We find that the peak at $t1$ gives a larger contribution, by the factor $Exp(2*Sqrt(n/v))$.
This factor is never small since $n>1$ and $v<1/2$.
So it is safe to ignore the peak at $t2$ for the purposes of our analysis.

Then we obtain the estimate
$$ Q[n+1] <=> 1/Sqrt(2)*Exp(Sqrt(n/v)-1/(4*v)-n/2)*(v*n)^(n/2) $$.


*HEAD The contour integral approach

In many cases it is impossible to compute the Fourier transform of the generating function $G(s)$.
Then one can use the contour integral approach.
One should represent the integrand as
$$ G(s)*s^(-n) = Exp(g(s)) $$
where
$$ g(s) := Ln(G(s))-n*Ln(s) $$,
and look for stationary points of $g(s)$ in the complex plane ($(D(s)g)=0$).
The original contour is around the pole $s=0$ in the counter-clockwise direction.
We need to deform that contour so that the new contour passes through the stationary points.
The contour should cross each stationary point in a certain direction in the complex plane.
The direction is chosen to make the stationary point the sharpest local maximum of $Re(g(s))$ on the contour.

Usually one of the stationary points has the largest value of $Re(g(s))$; this is the dominant stationary point.
If $s0$ is the dominant stationary point and $g2=Deriv(s,2)g(s0)$ is the second derivative of $g$ at that point, then the asymptotic of the integral is
$$ 1/(2*Pi)*(Integrate(s)Exp(g(s)))=1/Sqrt(2*Pi*Abs(g2))*Exp(g(s0)) $$.
(The integral will have a negative sign if the contour crosses the point $s0$ in the negative imaginary direction.)
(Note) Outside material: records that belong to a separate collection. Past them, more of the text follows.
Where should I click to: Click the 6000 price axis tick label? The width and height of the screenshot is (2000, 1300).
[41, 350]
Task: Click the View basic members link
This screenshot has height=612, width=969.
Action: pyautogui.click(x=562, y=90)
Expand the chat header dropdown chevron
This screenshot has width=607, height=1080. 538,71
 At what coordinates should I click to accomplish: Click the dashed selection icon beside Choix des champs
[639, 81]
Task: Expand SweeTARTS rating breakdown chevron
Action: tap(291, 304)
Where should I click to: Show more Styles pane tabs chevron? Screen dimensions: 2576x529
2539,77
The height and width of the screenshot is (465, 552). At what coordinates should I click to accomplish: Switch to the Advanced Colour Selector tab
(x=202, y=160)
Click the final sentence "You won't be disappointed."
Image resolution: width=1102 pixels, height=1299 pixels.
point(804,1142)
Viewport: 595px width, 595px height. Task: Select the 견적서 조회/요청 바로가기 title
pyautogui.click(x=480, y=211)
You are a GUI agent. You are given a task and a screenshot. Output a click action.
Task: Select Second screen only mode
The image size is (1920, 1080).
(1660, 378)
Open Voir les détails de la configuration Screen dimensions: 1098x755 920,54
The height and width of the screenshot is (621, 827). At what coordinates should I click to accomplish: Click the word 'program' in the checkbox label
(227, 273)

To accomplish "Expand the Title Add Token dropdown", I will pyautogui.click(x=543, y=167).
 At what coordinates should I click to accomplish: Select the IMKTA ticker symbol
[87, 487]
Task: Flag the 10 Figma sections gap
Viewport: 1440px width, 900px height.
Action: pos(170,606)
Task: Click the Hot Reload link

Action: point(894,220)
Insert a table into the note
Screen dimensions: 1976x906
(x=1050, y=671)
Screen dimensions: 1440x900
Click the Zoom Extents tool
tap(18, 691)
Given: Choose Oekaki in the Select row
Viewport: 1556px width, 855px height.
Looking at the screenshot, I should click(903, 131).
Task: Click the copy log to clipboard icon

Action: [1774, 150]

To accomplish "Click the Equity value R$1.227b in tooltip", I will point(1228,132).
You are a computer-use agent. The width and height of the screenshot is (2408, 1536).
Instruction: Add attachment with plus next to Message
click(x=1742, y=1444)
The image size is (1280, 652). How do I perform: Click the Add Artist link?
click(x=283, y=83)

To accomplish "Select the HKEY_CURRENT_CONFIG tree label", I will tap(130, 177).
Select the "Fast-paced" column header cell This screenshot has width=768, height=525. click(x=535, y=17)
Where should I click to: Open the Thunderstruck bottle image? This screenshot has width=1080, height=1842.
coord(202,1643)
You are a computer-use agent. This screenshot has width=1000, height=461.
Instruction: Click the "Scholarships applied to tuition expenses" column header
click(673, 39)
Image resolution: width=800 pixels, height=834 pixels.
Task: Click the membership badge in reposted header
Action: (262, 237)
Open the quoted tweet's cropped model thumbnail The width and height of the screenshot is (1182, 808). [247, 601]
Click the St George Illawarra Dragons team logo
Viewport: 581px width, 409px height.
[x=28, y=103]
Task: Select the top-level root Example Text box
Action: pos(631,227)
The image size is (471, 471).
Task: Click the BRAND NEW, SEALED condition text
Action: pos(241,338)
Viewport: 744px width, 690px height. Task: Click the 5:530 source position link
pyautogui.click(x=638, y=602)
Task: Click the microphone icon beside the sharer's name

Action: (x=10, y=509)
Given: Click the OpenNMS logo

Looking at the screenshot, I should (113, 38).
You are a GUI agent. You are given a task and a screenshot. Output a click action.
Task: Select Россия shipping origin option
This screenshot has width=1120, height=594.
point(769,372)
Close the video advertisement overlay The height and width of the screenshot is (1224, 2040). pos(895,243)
We have to choose a new contour and check the convergence of the resulting integral separately.
In each case we may need to isolate the singularities of $G(s)$ or to find the regions of infinity where $G(s)$ quickly decays (so that the infinite parts of the contour might be moved there).
There is no prescription that works for all functions $G(s)$.

Let us return to our example.
For
$ G(s)=Exp(s+(v*s^2)/2) $,
the function $g(s)$ has no singularities except the pole at $s=0$.
There are two stationary points located at the (complex) roots $s1$, $s2$ of the quadratic equation
$ v*s^2+s-n=0 $.
Note that $v$ is an arbitrary (nonzero) complex number.
We now need to find which of the two stationary points gives the dominant contribution.
By comparing $Re(g(s1))$ and $Re(g(s2))$ we find
that the point $s$ with the largest real part gives the dominant contribution.
However, if $Re(s1)=Re(s2)$ (this happens only if $v$ is real and $v<0$, i.e. if $x$ is pure imaginary), then both stationary points contribute equally.
Barring that possibility, we find
(with the usual definition of the complex square root) that
the dominant contribution for large $n$ is from the stationary point at
$$ s1 = (Sqrt(4*n*v+1)-1)/(2*v) $$.
The second derivative of $g(s)$ at the stationary point is approximately $2*v$.
The contour of integration can be deformed into a line passing through the dominant stationary point in the positive imaginary direction.
Then the leading asymptotic is found using the Gaussian approximation (assuming $Re(v)>0$):
$$ Q[n] = ((n-1)! *v^(n/2))/ Sqrt(4*Pi*v) * Exp((n*(1-Ln(n)))/2 + Sqrt(n/v)-1/(4*v)) $$.

*A Stirling's formula

This formula agrees with the asymptotic for $Q[n+1]$ found above for real $v>0$, when we use Stirling's formula for $(n-1)!$:
$$ (n-1)! = Sqrt(2*Pi)*e^(-n)*n^(n-1/2) $$.

The treatment for $Re(v)<0$ is similar.